(Text and element pointing records)
# # # # # # #
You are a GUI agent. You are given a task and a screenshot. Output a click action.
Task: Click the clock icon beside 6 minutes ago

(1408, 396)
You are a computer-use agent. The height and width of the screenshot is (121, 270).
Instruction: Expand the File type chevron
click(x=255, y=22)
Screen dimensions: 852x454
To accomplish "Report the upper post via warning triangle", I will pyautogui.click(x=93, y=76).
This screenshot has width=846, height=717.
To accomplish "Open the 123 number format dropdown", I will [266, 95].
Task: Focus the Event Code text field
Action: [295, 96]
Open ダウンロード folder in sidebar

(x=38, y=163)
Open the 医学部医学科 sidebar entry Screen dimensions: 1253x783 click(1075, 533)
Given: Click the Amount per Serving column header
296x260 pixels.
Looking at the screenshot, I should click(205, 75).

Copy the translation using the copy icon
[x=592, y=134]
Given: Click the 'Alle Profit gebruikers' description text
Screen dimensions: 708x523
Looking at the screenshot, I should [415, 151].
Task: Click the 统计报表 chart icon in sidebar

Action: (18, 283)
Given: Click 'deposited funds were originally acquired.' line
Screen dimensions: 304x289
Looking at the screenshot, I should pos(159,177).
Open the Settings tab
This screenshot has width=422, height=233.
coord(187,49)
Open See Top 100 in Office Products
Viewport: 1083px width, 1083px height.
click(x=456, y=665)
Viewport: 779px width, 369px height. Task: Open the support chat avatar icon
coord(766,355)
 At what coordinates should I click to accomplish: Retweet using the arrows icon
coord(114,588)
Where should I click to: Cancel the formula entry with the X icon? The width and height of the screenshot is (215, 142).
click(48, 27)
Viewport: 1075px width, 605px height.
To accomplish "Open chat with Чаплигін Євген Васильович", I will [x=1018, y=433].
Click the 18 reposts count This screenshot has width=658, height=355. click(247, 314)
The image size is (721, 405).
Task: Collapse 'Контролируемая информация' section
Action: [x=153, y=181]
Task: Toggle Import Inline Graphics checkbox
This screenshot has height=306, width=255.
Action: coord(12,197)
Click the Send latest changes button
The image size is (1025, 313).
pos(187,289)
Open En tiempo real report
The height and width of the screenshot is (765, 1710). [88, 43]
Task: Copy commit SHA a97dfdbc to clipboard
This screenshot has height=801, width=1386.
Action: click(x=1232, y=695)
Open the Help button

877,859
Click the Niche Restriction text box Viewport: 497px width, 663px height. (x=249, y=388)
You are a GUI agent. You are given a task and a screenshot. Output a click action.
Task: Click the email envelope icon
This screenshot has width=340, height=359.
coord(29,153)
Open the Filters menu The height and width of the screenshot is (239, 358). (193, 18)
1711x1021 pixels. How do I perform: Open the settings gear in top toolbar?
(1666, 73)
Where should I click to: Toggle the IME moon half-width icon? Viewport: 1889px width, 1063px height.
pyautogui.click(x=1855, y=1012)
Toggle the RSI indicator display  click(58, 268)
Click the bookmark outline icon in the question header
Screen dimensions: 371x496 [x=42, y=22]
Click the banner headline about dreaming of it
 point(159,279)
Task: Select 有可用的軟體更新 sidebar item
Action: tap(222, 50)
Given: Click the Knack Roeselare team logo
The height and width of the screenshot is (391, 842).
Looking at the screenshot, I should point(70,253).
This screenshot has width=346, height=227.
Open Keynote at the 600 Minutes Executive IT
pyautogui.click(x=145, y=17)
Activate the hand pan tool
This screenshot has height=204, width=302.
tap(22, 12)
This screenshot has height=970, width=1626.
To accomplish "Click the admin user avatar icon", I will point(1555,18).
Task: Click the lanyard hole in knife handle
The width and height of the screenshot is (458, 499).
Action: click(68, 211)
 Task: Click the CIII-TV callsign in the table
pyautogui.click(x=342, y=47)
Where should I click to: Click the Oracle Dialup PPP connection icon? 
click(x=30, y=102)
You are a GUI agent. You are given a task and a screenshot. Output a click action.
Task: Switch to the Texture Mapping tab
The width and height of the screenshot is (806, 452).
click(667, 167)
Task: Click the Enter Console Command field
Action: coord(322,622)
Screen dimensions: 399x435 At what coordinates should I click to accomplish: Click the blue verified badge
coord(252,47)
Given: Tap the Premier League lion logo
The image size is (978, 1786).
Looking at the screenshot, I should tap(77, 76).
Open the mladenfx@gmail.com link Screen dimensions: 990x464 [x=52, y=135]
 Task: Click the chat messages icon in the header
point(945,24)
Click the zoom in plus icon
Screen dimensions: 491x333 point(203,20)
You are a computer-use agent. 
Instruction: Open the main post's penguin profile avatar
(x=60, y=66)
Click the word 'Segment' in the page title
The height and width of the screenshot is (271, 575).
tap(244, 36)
# # # # # # #
Swap "Viewport" for "Window" throughout the records above and leave every other character as it is.

## Completed exercise
You are a GUI agent. You are given a task and a screenshot. Output a click action.
Task: Click the clock icon beside 6 minutes ago

(1408, 396)
You are a computer-use agent. The height and width of the screenshot is (121, 270).
Instruction: Expand the File type chevron
click(x=255, y=22)
Screen dimensions: 852x454
To accomplish "Report the upper post via warning triangle", I will pyautogui.click(x=93, y=76).
This screenshot has width=846, height=717.
To accomplish "Open the 123 number format dropdown", I will [266, 95].
Task: Focus the Event Code text field
Action: [295, 96]
Open ダウンロード folder in sidebar

(x=38, y=163)
Open the 医学部医学科 sidebar entry Screen dimensions: 1253x783 click(1075, 533)
Given: Click the Amount per Serving column header
296x260 pixels.
Looking at the screenshot, I should click(205, 75).

Copy the translation using the copy icon
[x=592, y=134]
Given: Click the 'Alle Profit gebruikers' description text
Screen dimensions: 708x523
Looking at the screenshot, I should [415, 151].
Task: Click the 统计报表 chart icon in sidebar

Action: (18, 283)
Given: Click 'deposited funds were originally acquired.' line
Screen dimensions: 304x289
Looking at the screenshot, I should pos(159,177).
Open the Settings tab
This screenshot has width=422, height=233.
coord(187,49)
Open See Top 100 in Office Products
Window: 1083px width, 1083px height.
click(x=456, y=665)
Window: 779px width, 369px height. Task: Open the support chat avatar icon
coord(766,355)
 At what coordinates should I click to accomplish: Retweet using the arrows icon
coord(114,588)
Where should I click to: Cancel the formula entry with the X icon? The width and height of the screenshot is (215, 142).
click(48, 27)
Window: 1075px width, 605px height.
To accomplish "Open chat with Чаплигін Євген Васильович", I will [x=1018, y=433].
Click the 18 reposts count This screenshot has width=658, height=355. click(247, 314)
The image size is (721, 405).
Task: Collapse 'Контролируемая информация' section
Action: [x=153, y=181]
Task: Toggle Import Inline Graphics checkbox
This screenshot has height=306, width=255.
Action: coord(12,197)
Click the Send latest changes button
The image size is (1025, 313).
pos(187,289)
Open En tiempo real report
The height and width of the screenshot is (765, 1710). [88, 43]
Task: Copy commit SHA a97dfdbc to clipboard
This screenshot has height=801, width=1386.
Action: click(x=1232, y=695)
Open the Help button

877,859
Click the Niche Restriction text box Window: 497px width, 663px height. (x=249, y=388)
You are a GUI agent. You are given a task and a screenshot. Output a click action.
Task: Click the email envelope icon
This screenshot has width=340, height=359.
coord(29,153)
Open the Filters menu The height and width of the screenshot is (239, 358). (193, 18)
1711x1021 pixels. How do I perform: Open the settings gear in top toolbar?
(1666, 73)
Where should I click to: Toggle the IME moon half-width icon? Window: 1889px width, 1063px height.
pyautogui.click(x=1855, y=1012)
Toggle the RSI indicator display  click(58, 268)
Click the bookmark outline icon in the question header
Screen dimensions: 371x496 [x=42, y=22]
Click the banner headline about dreaming of it
 point(159,279)
Task: Select 有可用的軟體更新 sidebar item
Action: tap(222, 50)
Given: Click the Knack Roeselare team logo
The height and width of the screenshot is (391, 842).
Looking at the screenshot, I should point(70,253).
This screenshot has width=346, height=227.
Open Keynote at the 600 Minutes Executive IT
pyautogui.click(x=145, y=17)
Activate the hand pan tool
This screenshot has height=204, width=302.
tap(22, 12)
This screenshot has height=970, width=1626.
To accomplish "Click the admin user avatar icon", I will point(1555,18).
Task: Click the lanyard hole in knife handle
The width and height of the screenshot is (458, 499).
Action: click(68, 211)
 Task: Click the CIII-TV callsign in the table
pyautogui.click(x=342, y=47)
Where should I click to: Click the Oracle Dialup PPP connection icon? 
click(x=30, y=102)
You are a GUI agent. You are given a task and a screenshot. Output a click action.
Task: Switch to the Texture Mapping tab
The width and height of the screenshot is (806, 452).
click(667, 167)
Task: Click the Enter Console Command field
Action: coord(322,622)
Screen dimensions: 399x435 At what coordinates should I click to accomplish: Click the blue verified badge
coord(252,47)
Given: Tap the Premier League lion logo
The image size is (978, 1786).
Looking at the screenshot, I should tap(77, 76).
Open the mladenfx@gmail.com link Screen dimensions: 990x464 [x=52, y=135]
 Task: Click the chat messages icon in the header
point(945,24)
Click the zoom in plus icon
Screen dimensions: 491x333 point(203,20)
You are a computer-use agent. 
Instruction: Open the main post's penguin profile avatar
(x=60, y=66)
Click the word 'Segment' in the page title
The height and width of the screenshot is (271, 575).
tap(244, 36)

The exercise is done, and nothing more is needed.